If you’ve determined your business name and your domain name should more or less match, but your the domain name that matches your business name isn’t for sale, you have a few options. You can:
- Consider using an extension other than .com, like .co, .net, or even something fun like .pizza (if it’s on brand for your business).
- If you have a brick-and-mortar location, consider adding your region to your domain name (for example, an LA-based flower shop called Mae Flowers LLC could use the domain maeflowersLA.com).
- Use a shortened version of your business name for your domain name (for example, John’s Lawncare, LLC could use the domain name johnslawns.com).
- Do a little digging. Maybe the owner of the domain is willing to sell. You can search WHOIS to find out who owns a domain name or hire a broker to handle the deal for you.
Can a DBA help (if my business and domain names don’t match)?
Suppose you buy a domain name that doesn’t match your business name. After some time, you find that you actually like your domain name more than your business name. In fact, you’d like to do all your business—not just the online side—under your domain name.
In that case, you don’t have to form a whole new LLC or change your LLC’s name. You just need to register a DBA (doing business as) name with the state. A DBA is like a nickname for your business, and filing one is usually pretty inexpensive (depending on where you live).
Remember that registering a DBA is not the same as registering a legal entity—a DBA affords you no liability protection.

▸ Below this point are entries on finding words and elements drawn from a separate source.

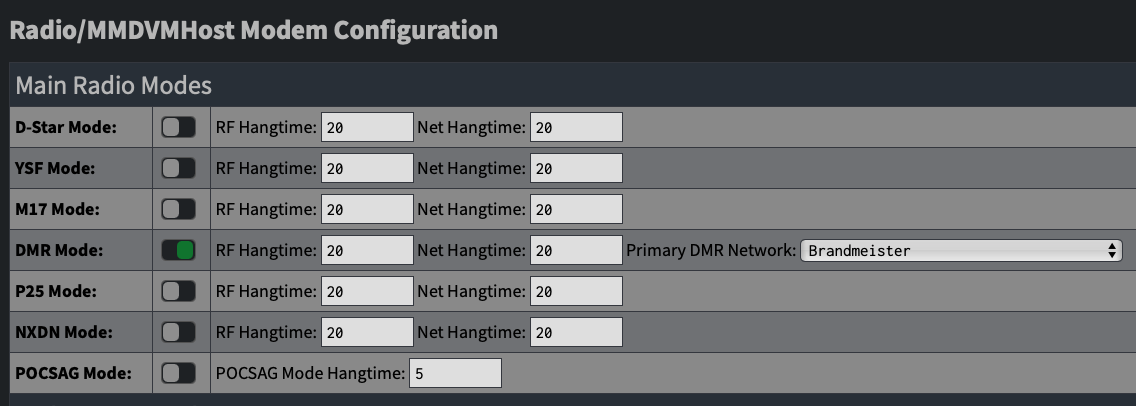
Task: Toggle POCSAG Mode on
Action: click(x=179, y=373)
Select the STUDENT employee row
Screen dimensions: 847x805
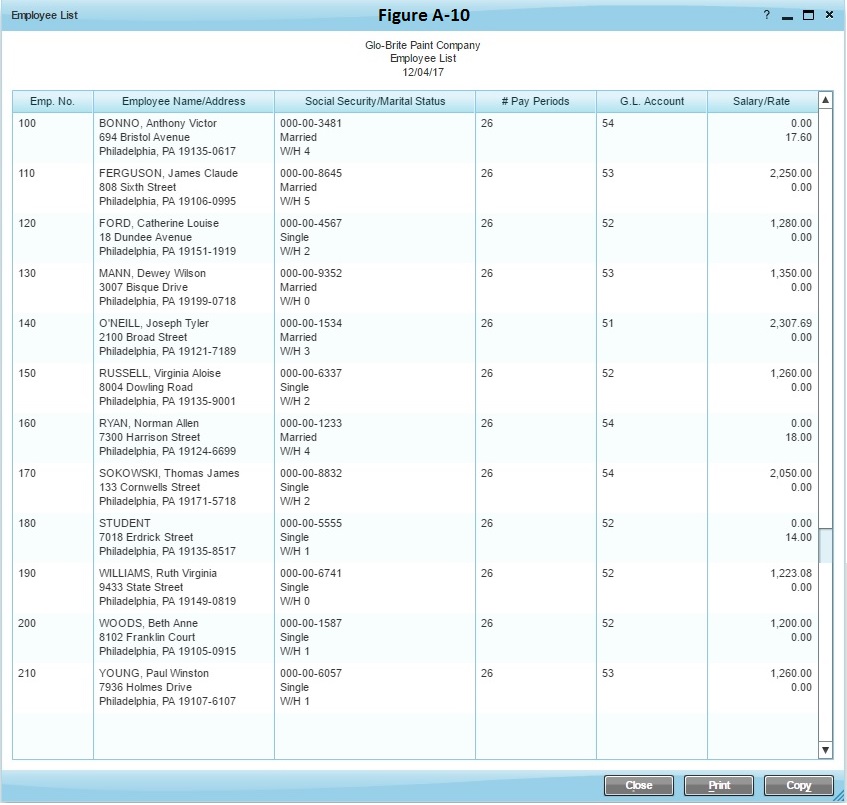point(125,523)
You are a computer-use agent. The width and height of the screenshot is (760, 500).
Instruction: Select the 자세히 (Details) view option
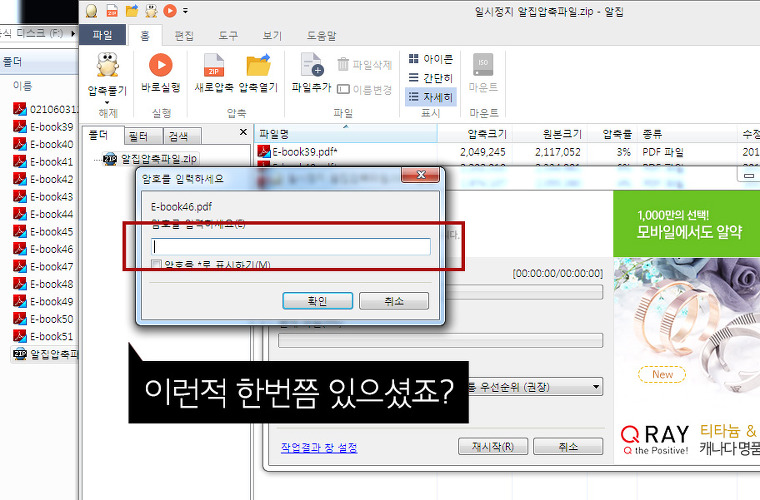pos(430,97)
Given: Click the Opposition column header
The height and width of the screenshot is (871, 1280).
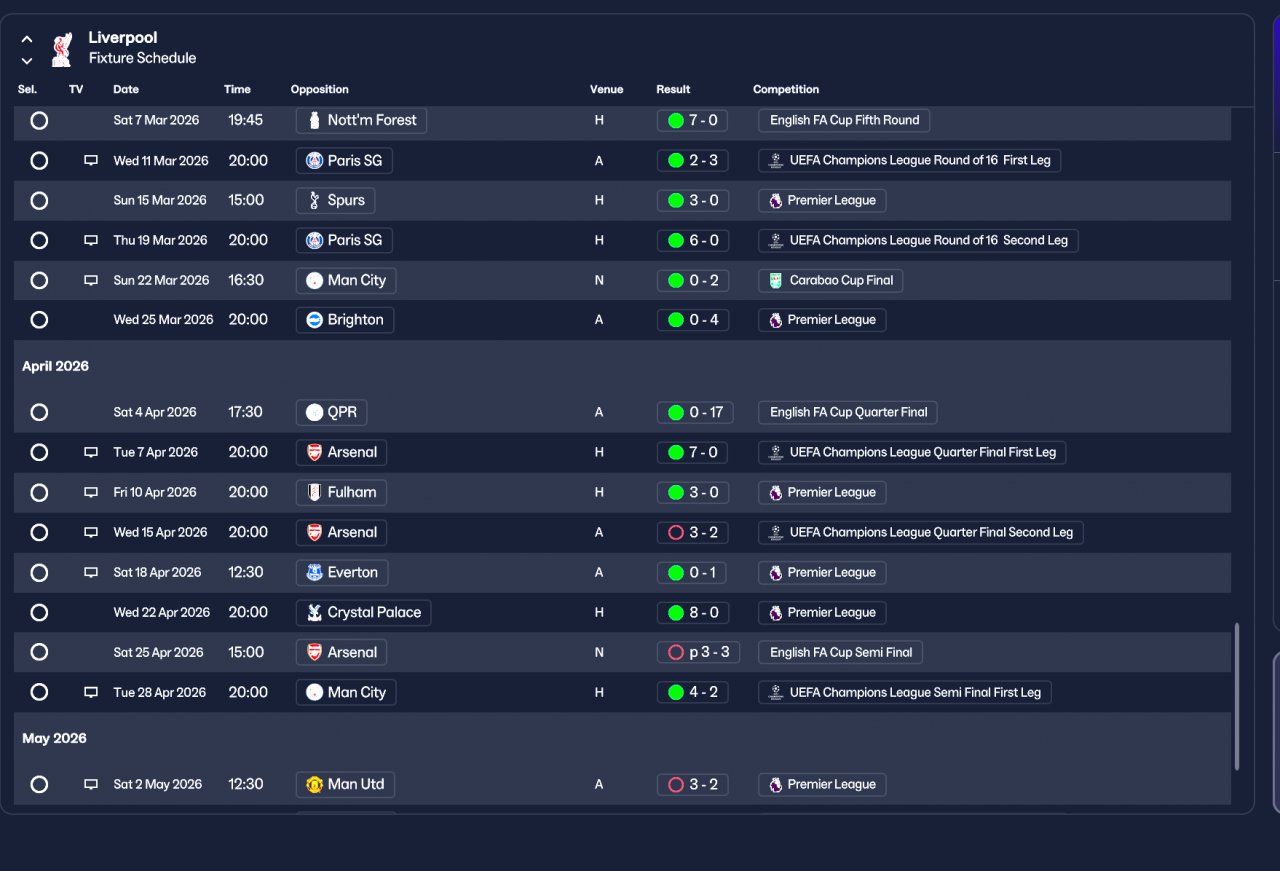Looking at the screenshot, I should (x=320, y=89).
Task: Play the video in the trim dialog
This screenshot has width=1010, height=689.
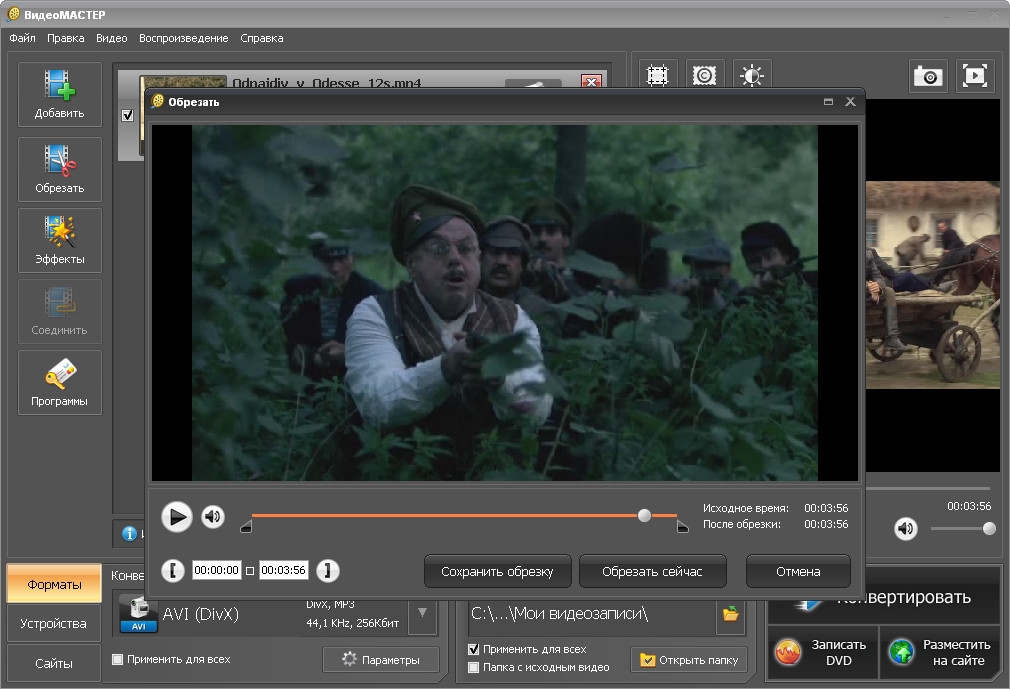Action: coord(176,516)
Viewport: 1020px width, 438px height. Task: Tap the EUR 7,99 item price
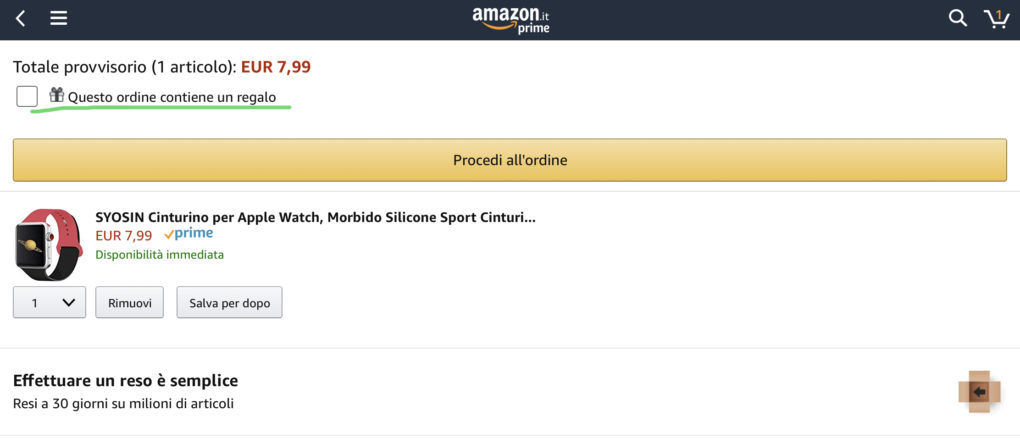pyautogui.click(x=124, y=235)
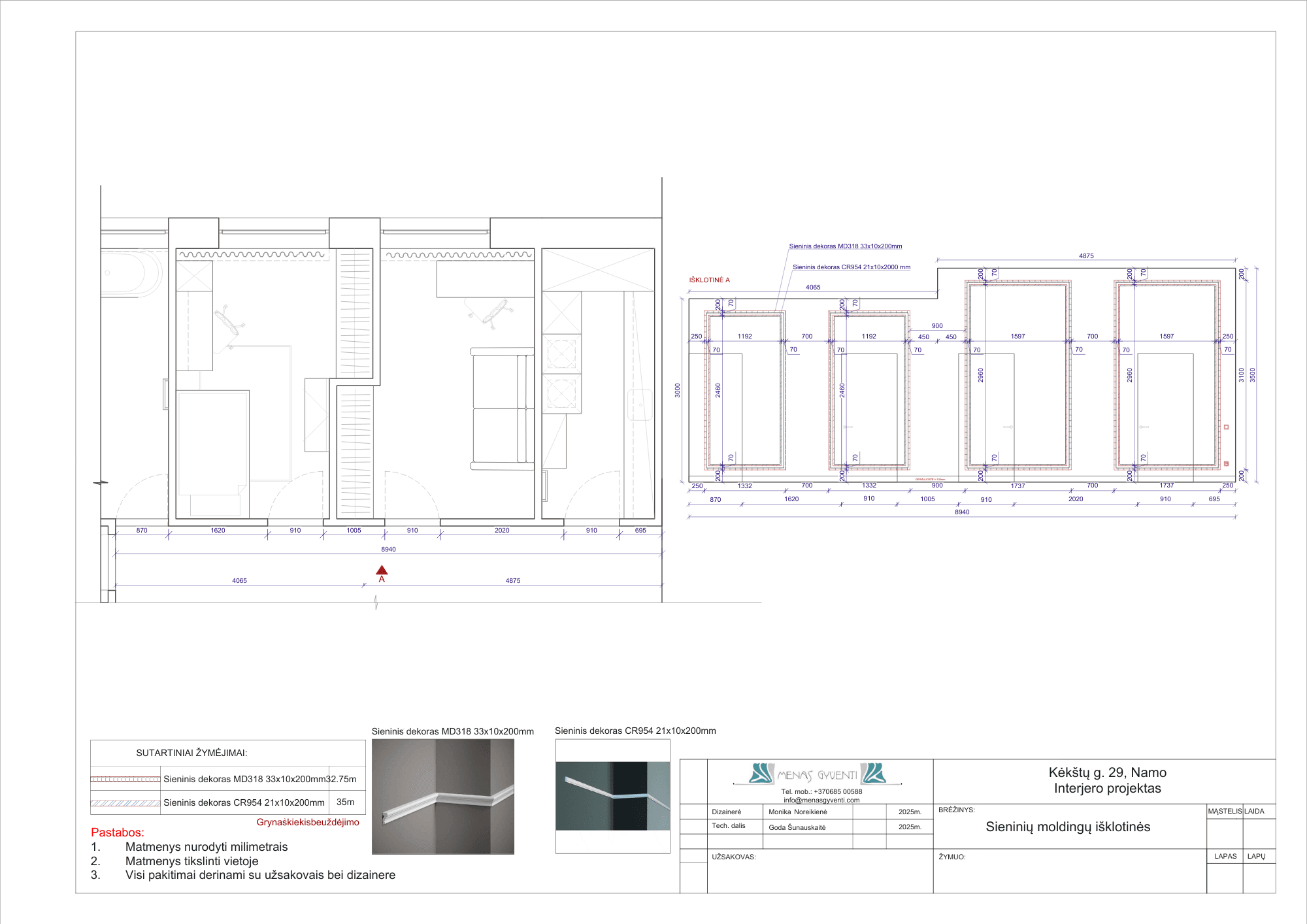Click CR954 blue hatch legend swatch
This screenshot has width=1307, height=924.
pyautogui.click(x=125, y=803)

How to Decide Whether to Form an LLC vs. Register a Domain First
So should you register a domain or form an LLC first? Like other aspects of your business, there’s no single answer that applies to all businesses and situations. Here’s a list of questions and considerations worth keeping in mind as you work through your decision.
1. Will you mostly sell things online?
Let’s say you’re starting a business that only sells items or services online and does not have a brick-and-mortar location. In this case, the success of your business depends on your online presence and branding, and a solid domain name is a key part of that. You should secure a domain name first and worry about naming your business second.
How do you find out if a domain name is available? Go to any domain registrar – like domainregistry.com – and type in the domain name you’re seeking. You’ll get an answer in seconds.
A brick-and-mortar business may find that deciding on a business name and forming an LLC first makes the most sense. To find out if your desired LLC name is available, visit your state’s secretary of state’s website. There, you’ll find a database of all the businesses registered in your state, and you can search to see if your desired name is available.
If someone’s already claimed your name, you’ll need to find an alternate one. The good news is that when you do form an LLC, you’ll prevent anyone else in your state from coming along and using the exact same business entity name.
2. Do you need liability protection right away?
An LLC is a type of business entity. When you form an LLC you gain liability protection in the separation of your business assets from your personal assets. That keeps someone from claiming personal assets (like your home) in a lawsuit they file against your LLC.
There are some businesses that will need liability protection sooner than others. For instance, any establishment that serves food has to worry about customers getting food poisoning or having allergic reactions. A gym has to worry about people getting hurt while doing deadlifts. A miniature golf course has to worry about golfers getting boinked in the head by a runaway golf ball. However, a freelance writer may find that they’re willing to put off getting liability protection until after their website goes live.
3. Is your ideal domain name available?
Don’t wait. You can buy a domain name, then park it for a while before you turn it into a professional website for your business. Buying a domain and holding off on developing it fully is a common practice known as domain parking. Because you’ll be competing for a good domain name with people around the world and not just in your home state, you don’t want to snooze on an opportunity you might not have again.